-- BEGIN Stored rows --

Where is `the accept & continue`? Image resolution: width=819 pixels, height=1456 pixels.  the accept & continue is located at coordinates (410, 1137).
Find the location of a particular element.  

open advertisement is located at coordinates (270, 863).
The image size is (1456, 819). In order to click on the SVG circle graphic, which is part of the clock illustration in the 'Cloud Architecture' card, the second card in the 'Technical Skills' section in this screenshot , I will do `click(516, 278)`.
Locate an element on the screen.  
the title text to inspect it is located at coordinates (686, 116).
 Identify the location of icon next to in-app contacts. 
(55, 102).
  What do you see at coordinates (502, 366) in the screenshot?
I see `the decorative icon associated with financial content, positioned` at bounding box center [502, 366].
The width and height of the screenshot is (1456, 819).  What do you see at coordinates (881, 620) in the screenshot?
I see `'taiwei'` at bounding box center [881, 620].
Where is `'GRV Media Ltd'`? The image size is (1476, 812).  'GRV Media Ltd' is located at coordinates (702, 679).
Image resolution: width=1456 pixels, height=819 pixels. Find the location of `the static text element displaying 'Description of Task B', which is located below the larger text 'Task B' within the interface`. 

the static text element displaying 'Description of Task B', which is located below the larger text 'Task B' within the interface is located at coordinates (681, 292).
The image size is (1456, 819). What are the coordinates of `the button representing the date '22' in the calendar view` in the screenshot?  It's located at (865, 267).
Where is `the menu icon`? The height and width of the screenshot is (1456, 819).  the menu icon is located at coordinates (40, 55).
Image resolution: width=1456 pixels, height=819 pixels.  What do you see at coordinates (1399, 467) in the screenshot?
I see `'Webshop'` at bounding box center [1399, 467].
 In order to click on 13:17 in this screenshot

-- END Stored rows --

→ **Your task**:
Which lines of the data contain the word "this"? Copy each of them in full.

→ **Written solution**:
The image size is (1456, 819). In order to click on the SVG circle graphic, which is part of the clock illustration in the 'Cloud Architecture' card, the second card in the 'Technical Skills' section in this screenshot , I will do `click(516, 278)`.
 In order to click on 13:17 in this screenshot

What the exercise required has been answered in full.